The first week of Advent draws to an end, and with hopeful hearts we move towards peace. Today I went to the sacrament of Reconciliation. We have a lovely visiting Jesuit from Ireland and in some ways I wished that we were not so rushed but I was very aware of the fact that he was saying mass right after. As I confessed my sin, I had a deep desire to listen more and to wrestle a bit with my struggle.
I am preparing a talk to give to retreatants who will be wrapping up Week One of the 19th Annotation of the Exercises and it has given me pause to think about my own personal sin. I reflect upon my health issues–still undetermined at this point–and I know I do not always treat this temple well. I run it ragged. I have stuffed it with delicious Lindt chocolates lately and am not feeling well enough to exercise so have gained some weight. It has not slept well recent nights. The Energizer bunny is fizzling out and needs a nap.

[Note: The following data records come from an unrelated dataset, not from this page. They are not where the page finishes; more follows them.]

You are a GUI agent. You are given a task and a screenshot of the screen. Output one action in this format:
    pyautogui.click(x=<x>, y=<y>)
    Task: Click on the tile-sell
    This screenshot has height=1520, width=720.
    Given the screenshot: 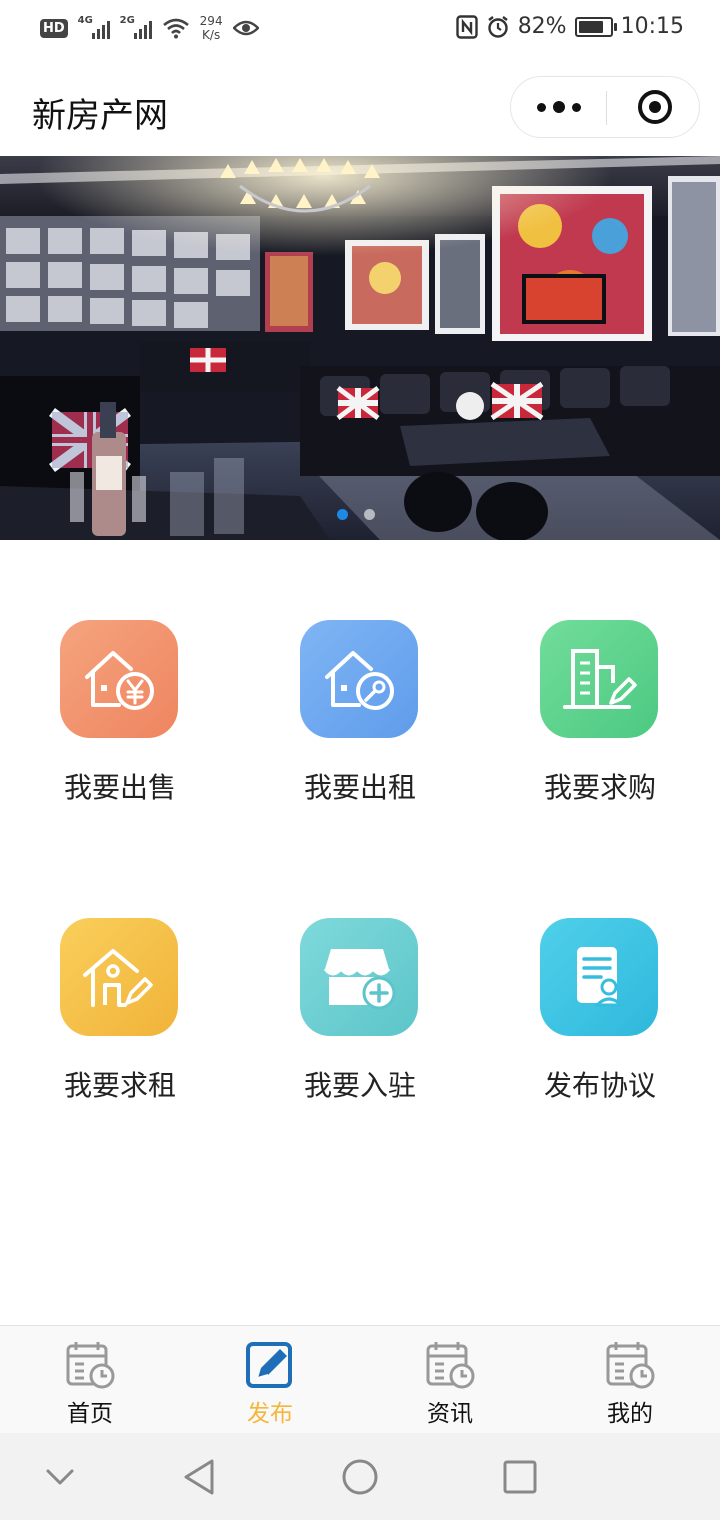 What is the action you would take?
    pyautogui.click(x=119, y=679)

In my presentation I am going to mention a dear Franciscan priest who was the confessor for a friend of mine as well as a former partner. Decades ago, my friend called me up and shared her frustration about something that was going on in her life. Make no mistake about it, she was sinning greatly. I had heard the stories before and noted the pattern in her life. She agreed and decided to go to confession. She phoned me later that same evening again, this time in tears because the priest had not absolved her of her sin. I was stunned. At the time I did not know that was even possible. She said he had recommended that she return when she was truly repentant and ready to change her behaviour. I made a mental note of the priest’s name and made a promise to myself to never go to him.
A few years later, I was in a relationship with a man who was struggling with some demons of his own. En route to my place one night he said he was going to swing by the monastery for the sacrament of reconciliation. When he arrived I asked how he was and he told me that the priest had not absolved him from his sins. I had a flashback. Yes, it was the same Franciscan. This time though I was ready to take on the sinful patterns of my own life. I began to see this holy man as my confessor and it changed me. We are given a great gift in the sacraments and I have matured enough to see that.
I grew to understand God’s incredible mercy and love that is extended when we truly look at and confess our sin. Who else can love us so constantly and consistently? I do have a hopeful heart as we transition to Week Two of Advent. How about you?